We most humbly thank the Norwegian Nobel Committee for recognizing our work and giving momentum to our crucial cause.
We want to recognize those who have so generously donated their time and energy to this campaign.

We thank the courageous foreign ministers, diplomats, Red Cross and Red Crescent staff, UN officials, academics and experts with whom we have worked in partnership to advance our common goal.
And we thank all who are committed to ridding the world of this terrible threat.

At dozens of locations around the world — in missile silos buried in our earth, on submarines navigating through our oceans, and aboard planes flying high in our sky — lie 15,000 objects of humankind’s destruction.

Perhaps it is the enormity of this fact, perhaps it is the unimaginable scale of the consequences, that leads many to simply accept this grim reality. To go about our daily lives with no thought to the instruments of insanity all around us.

For it is insanity to allow ourselves to be ruled by these weapons. Many critics of this movement suggest that we are the irrational ones, the idealists with no grounding in reality. That nuclear-armed states will never give up their weapons.

But we represent the only rational choice. We represent those who refuse to accept nuclear weapons as a fixture in our world, those who refuse to have their fates bound up in a few lines of launch code.

Ours is the only reality that is possible. The alternative is unthinkable.
The story of nuclear weapons will have an ending, and it is up to us what that ending will be.

Will it be the end of nuclear weapons, or will it be the end of us?
One of these things will happen.

The only rational course of action is to cease living under the conditions where our mutual destruction is only one impulsive tantrum away.

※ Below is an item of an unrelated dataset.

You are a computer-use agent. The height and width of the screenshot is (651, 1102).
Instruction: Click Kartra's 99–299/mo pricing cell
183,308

Today I want to talk of three things: fear, freedom, and the future.
By the very admission of those who possess them, the real utility of nuclear weapons is in their ability to provoke fear. When they refer to their “deterrent” effect, proponents of nuclear weapons are celebrating fear as a weapon of war.
They are puffing their chests by declaring their preparedness to exterminate, in a flash, countless thousands of human lives.

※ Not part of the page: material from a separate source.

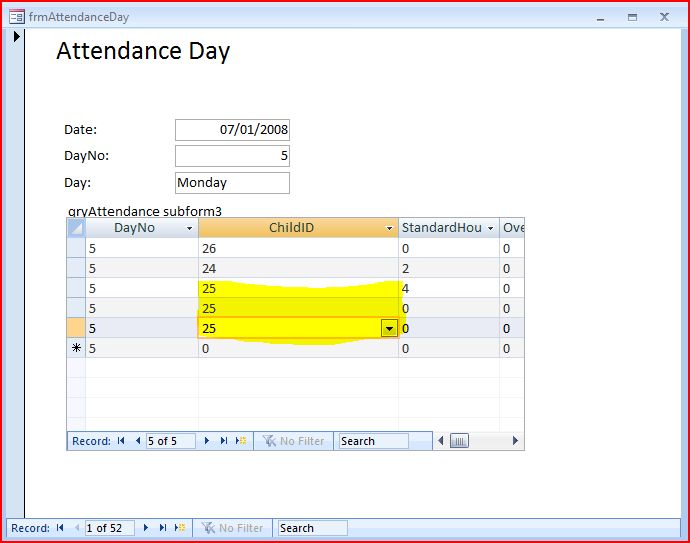Jump to last record of 52 in main navigator
The image size is (690, 543).
162,528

Nobel Laureate William Faulkner said when accepting his prize in 1950, that “There is only the question of ‘when will I be blown up?'” But since then, this universal fear has given way to something even more dangerous: denial.
Gone is the fear of Armageddon in an instant, gone is the equilibrium between two blocs that was used as the justification for deterrence, gone are the fallout shelters.
But one thing remains: the thousands upon thousands of nuclear warheads that filled us up with that fear.

The risk for nuclear weapons use is even greater today than at the end of the Cold War. But unlike the Cold War, today we face many more nuclear armed states, terrorists, and cyber warfare. All of this makes us less safe.
Learning to live with these weapons in blind acceptance has been our next great mistake.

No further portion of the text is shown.